Ultrasonic-Assisted Enzymatic Extraction of Porcine Heme and Characterization by UV-Vis Absorption Spectroscopy
LIU Wenying1, ZHANG Zhenqi2, CHENG Xiaoyu1,*, LI Yingnan1, JIA Xiaoyun1, LI Jiapeng1, CHEN Wenhua1, QU Chao1
1. Beijing Key Laboratory of Meat Processing Technology, China Meat Research Center, Beijing Academy of Food Sciences, Beijing 100068, China; 2.Beijing Light Industry Polytechnic College, Beijing 100070, China
Abstract:Porcine heme was prepared by ultrasonic-assisted enzymatic hydrolysis of porcine red blood cells with Protamex and its UV-Vis absorption characteristics under acidic and alkaline conditions were analyzed. Results revealed that ultrasonic treatment resulted in a 25.5% increase in the enzyme activity, augmenting the hydrolysis efficiency and shortening the hydrolysis time. After pH adjustment of the hydrolysate, centrifugal separation of heme was carried out, followed by washing with purified water, second centrifugation and vacuum freeze drying. The product purity was determined using heme standard to be 83.2%. Under alkaline condition, the heme exhibited the obvious characteristic absorption, whereas under acidic condition, its characteristic absorption in the region of 300–400 nm and near 640 nm changed noticeably, showing a pronounced decrease in absorbance values.

□ □ □ □ □ □ □

▶ _TASKS TO COMPLETE_
1. From the text on porcine heme extraction, list every processing step carried out after the pH of the hydrolysate was adjusted, in the order given.
2. For each statement, say whether it agrees with the text on porcine heme extraction, and quote the words that decide it.
(a) Ultrasonic treatment raised the enzyme activity by 25.5%.
(b) The heme showed obvious characteristic absorption under acidic conditions.
(c) The porcine red blood cells were hydrolyzed with Protamex.

▶ _RECORDED DATA_
□ □ □ □ □ □ □

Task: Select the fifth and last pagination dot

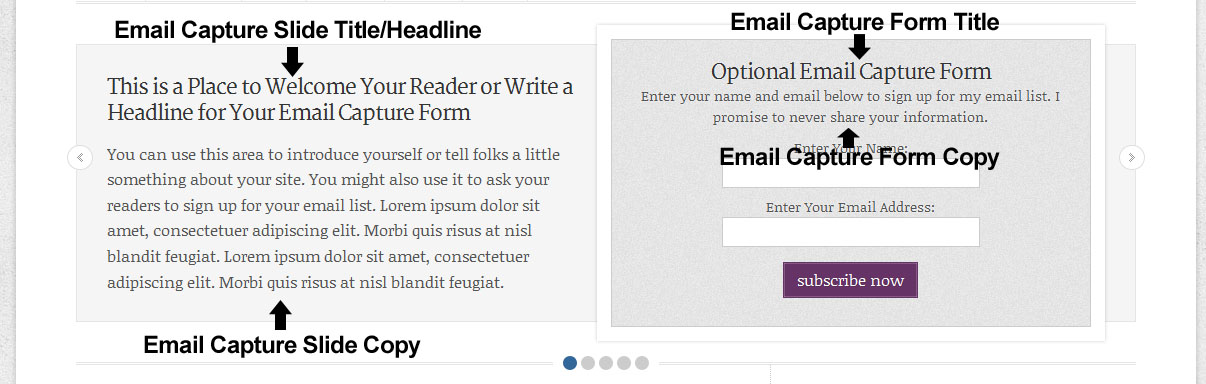Action: click(x=642, y=363)
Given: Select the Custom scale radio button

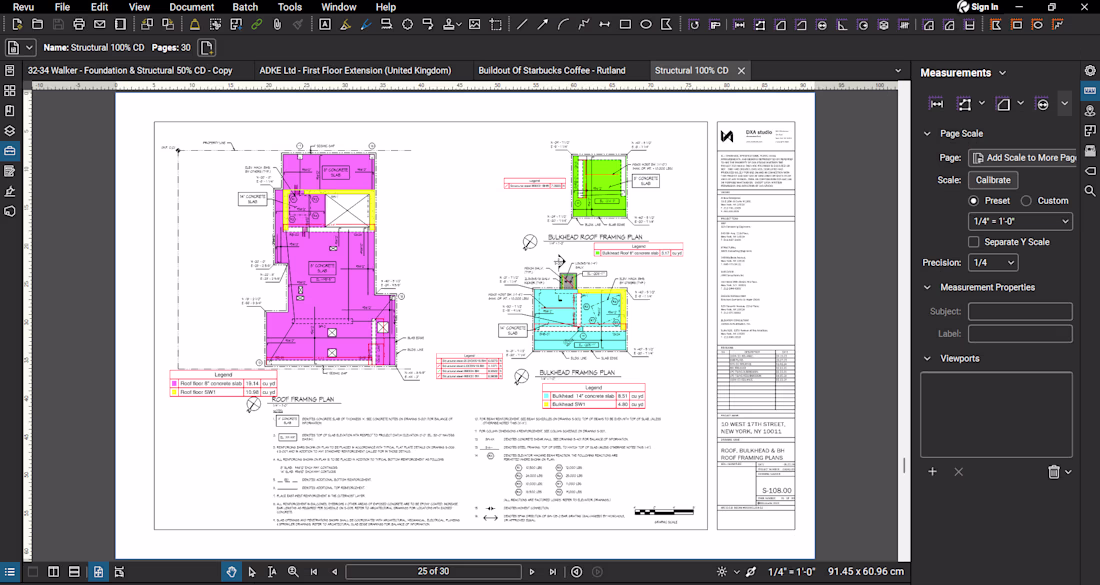Looking at the screenshot, I should [x=1026, y=201].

□ □ □ □ □ □ □

▶ _ANSWERS TO THIS EXERCISE_
1.
1. Centrifugal separation of heme
2. Washing with purified water
3. Second centrifugation
4. Vacuum freeze drying

2.
(a) Yes: "ultrasonic treatment resulted in a 25.5% increase in the enzyme activity"
(b) No: "Under alkaline condition, the heme exhibited the obvious characteristic absorption, whereas under acidic condition, its characteristic absorption in the region of 300–400 nm and near 640 nm changed noticeably"
(c) Yes: "enzymatic hydrolysis of porcine red blood cells with Protamex"